# [Aim of the exercise]
Write out again, unchanged, the line that has "The height and" and each following line through the end of the entries below; leave pictures out.

===== Input data

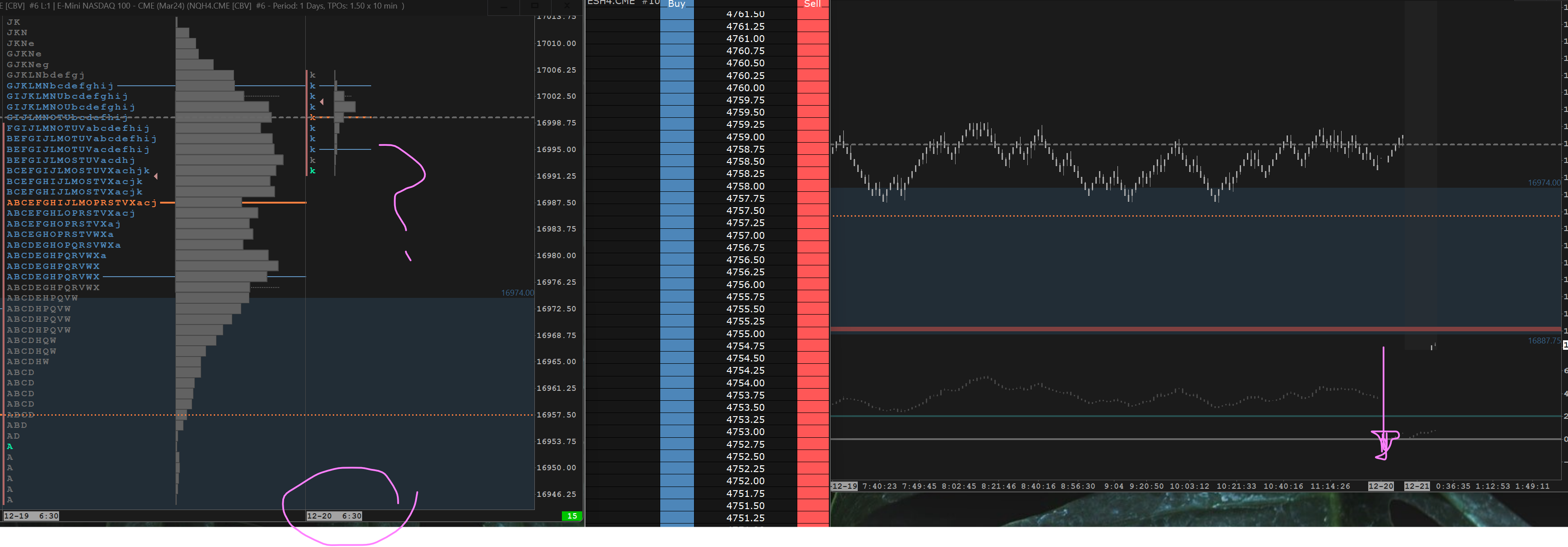Click the red Sell cell at price 4755.00
Screen dimensions: 1568x547
(x=812, y=334)
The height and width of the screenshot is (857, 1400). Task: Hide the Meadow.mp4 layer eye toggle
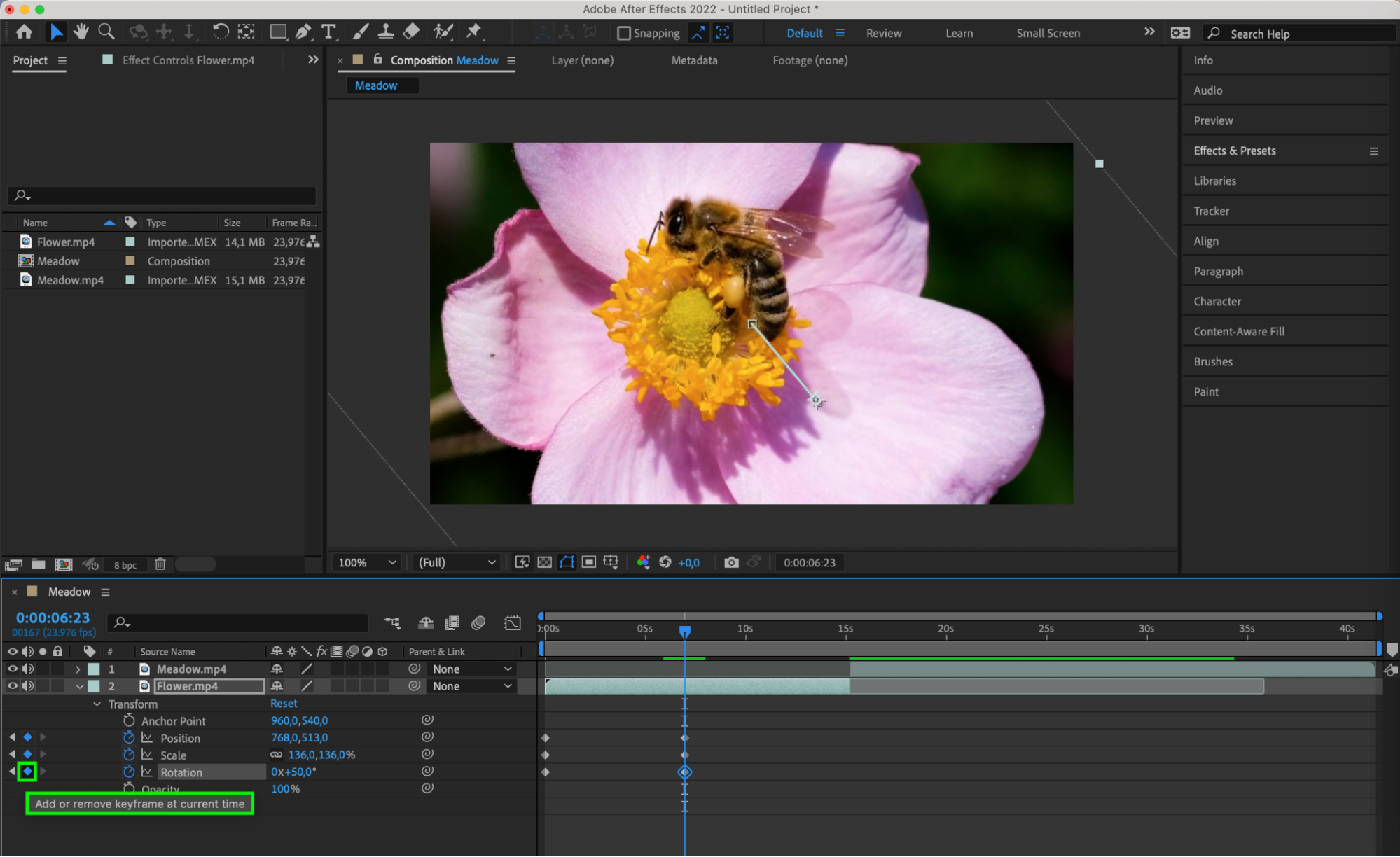tap(12, 669)
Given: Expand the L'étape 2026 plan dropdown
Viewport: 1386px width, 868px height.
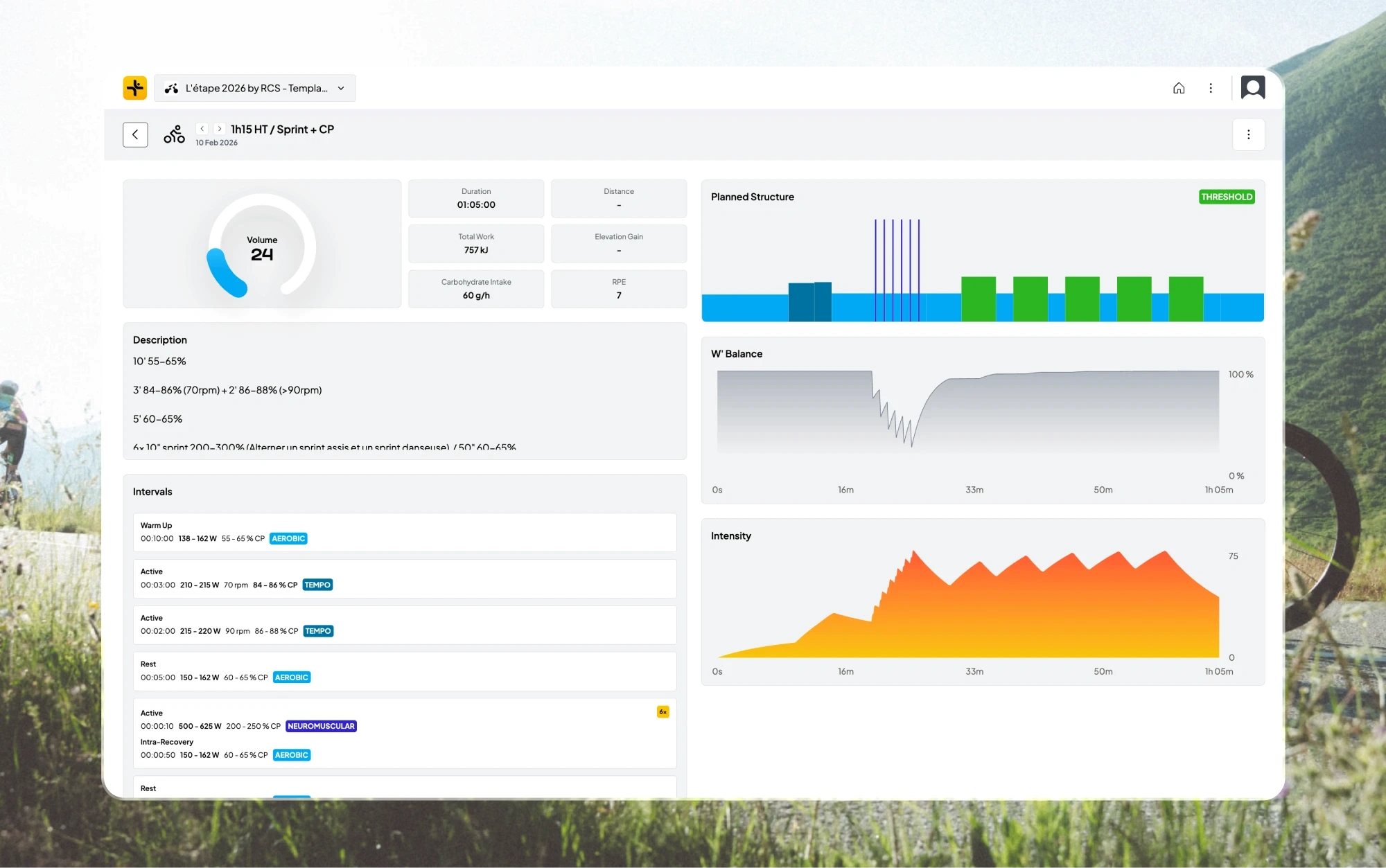Looking at the screenshot, I should pyautogui.click(x=254, y=88).
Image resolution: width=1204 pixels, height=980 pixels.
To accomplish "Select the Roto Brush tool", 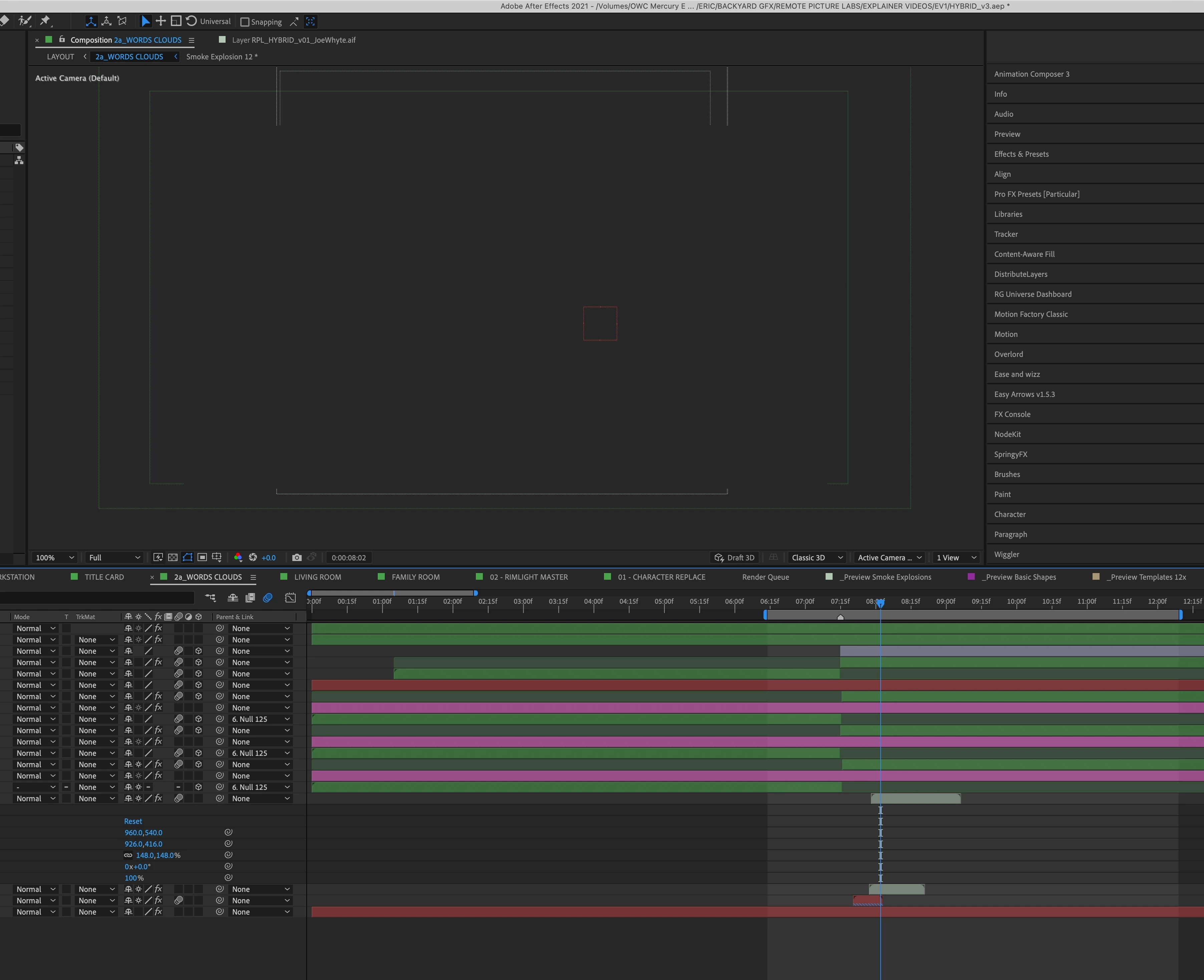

==========

# [Response]
The height and width of the screenshot is (857, 1400). Task: Hide the Meadow.mp4 layer eye toggle
tap(12, 669)
Given: Expand the L'étape 2026 plan dropdown
Viewport: 1386px width, 868px height.
Looking at the screenshot, I should pyautogui.click(x=254, y=88).
Image resolution: width=1204 pixels, height=980 pixels.
To accomplish "Select the Roto Brush tool", 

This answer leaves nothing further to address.